Gianluca: Ma fate bene, altrimenti si finisce davvero a fare un disco all'anno, magari che suona sgrammaticato o con canzoni slegate che trasmettono poco. Alessandro: Più si va avanti e più bisogna mantenere il livello alto, sempre più alto, io sono un po' contrario alla filosofia che c'è oggi, tipo basta che si sta sempre sul pezzo, si sforna un disco all'anno o ogni due anni perché bisogna sempre star lì. Noi non riusciamo a fare i dischi così tanto perché bisogna farli, abbiamo in un certo senso messo l'asticella più in alto cercando sempre di migliorare la qualità, ma per fare ciò ci vuole tempo. Magari noi ce ne siamo preso troppo (risate, NdR), perché alla fine sono passati quattro anni, ma ritengo che ne sia valsa la pena.
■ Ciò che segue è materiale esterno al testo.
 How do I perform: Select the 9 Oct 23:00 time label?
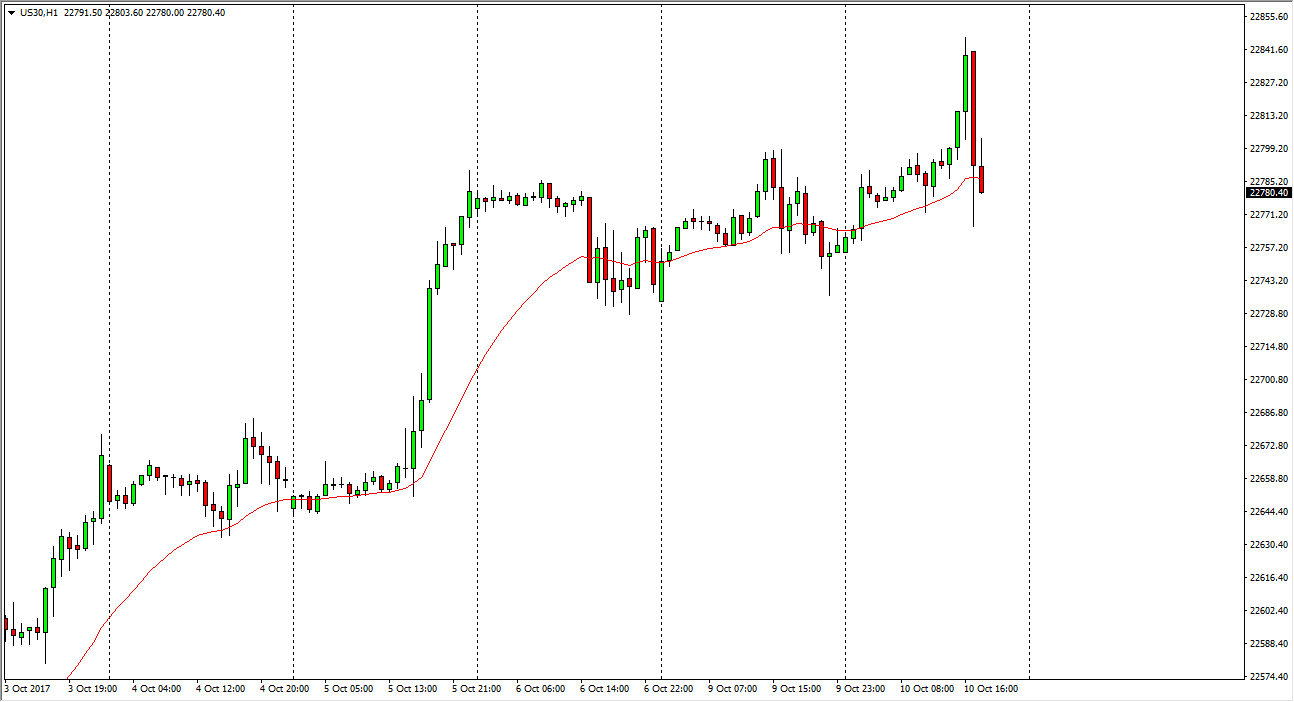862,689
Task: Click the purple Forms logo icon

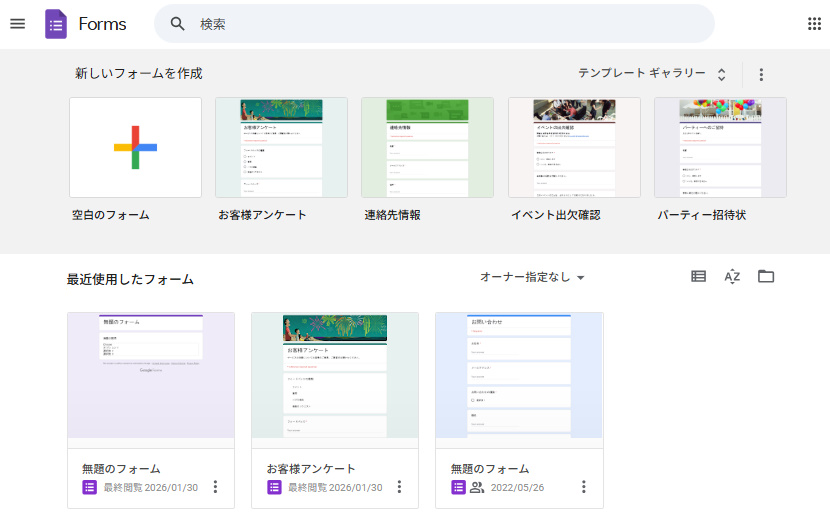Action: tap(56, 24)

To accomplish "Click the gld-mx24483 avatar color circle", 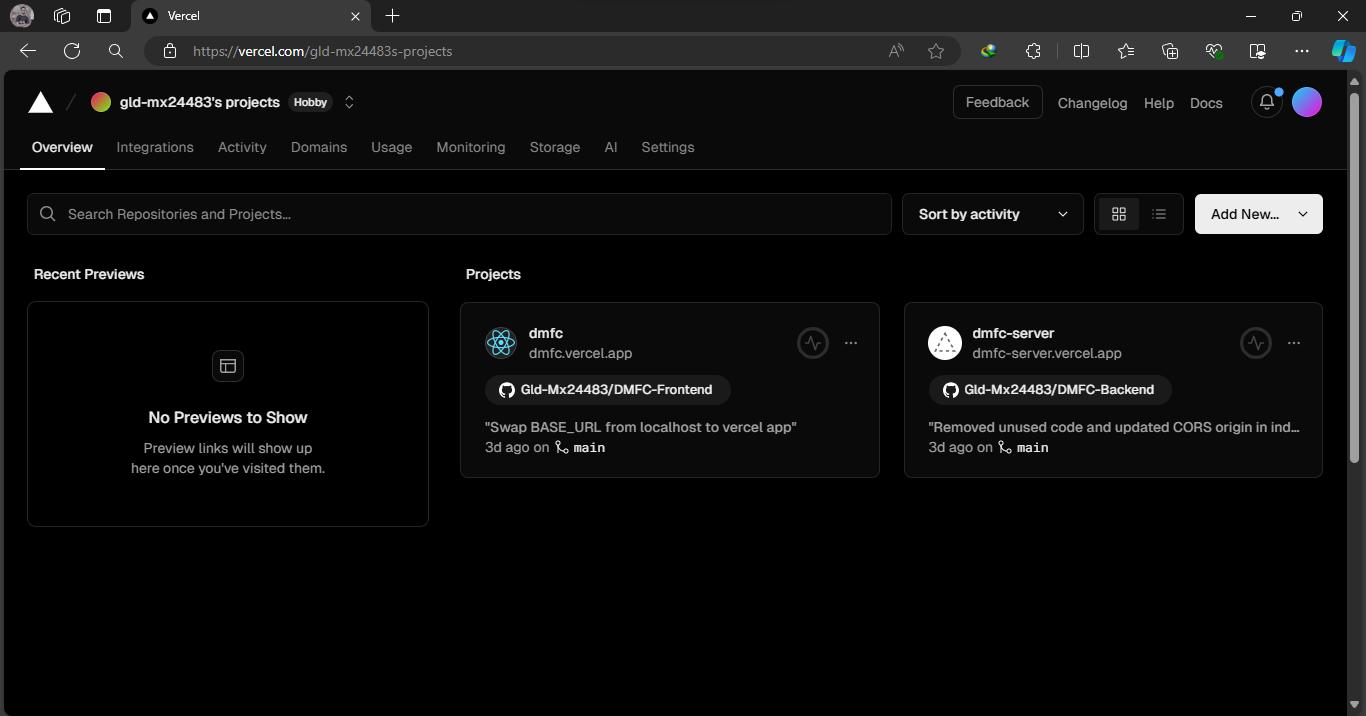I will pyautogui.click(x=100, y=101).
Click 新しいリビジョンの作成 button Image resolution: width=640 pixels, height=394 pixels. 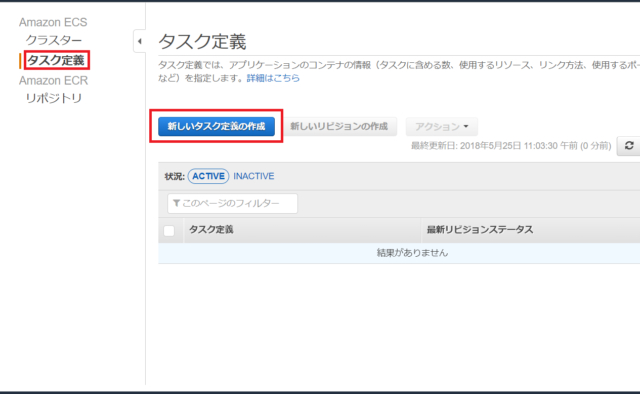point(339,126)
Gianluca: Si sente, tanto, se non è cambiato nulla da quello che ci avete detto all'epoca, questo non è il vostro lavoro, quindi è giusto che facciate qualcosa quando avete qualcosa da dire, non è che uno dice "devo mangiare quindi devo fare un disco"... Alessandro: Più che altro, più che avere qualcosa da dire è proprio avere il tempo per lavorare al meglio, a livello di ispirazione a livello di arrangiamenti e di cura dei testi, della musica, della produzione. Sono cose che portano via tempo, soprattutto quando questo purtroppo ahimè non è il nostro lavoro, sto dicendo una cosa abbastanza banale ma in Italia è difficile vivere di musica, quindi questo per noi -come mi piace sempre dire- è un bellissimo hobby costoso. Purtroppo è così, guardiamoci attorno, al giorno d'oggi "è uscito il disco nuovo" si traduce spesso in "apro Spotify e me lo sento, bello! Avanti il prossimo". I dischi non si vendono più come una volta, è cambiato tutto, e anche per quanto riguarda i live, per mantenere l'attenzione alta uno dovrebbe star sempre lì, ma non tutti hanno la possibilità di farlo, anche perché c'è anche una grande concorrenza e quindi è sempre difficile trovare tour interessanti o situazioni live in cui vale la pena di avventurarsi.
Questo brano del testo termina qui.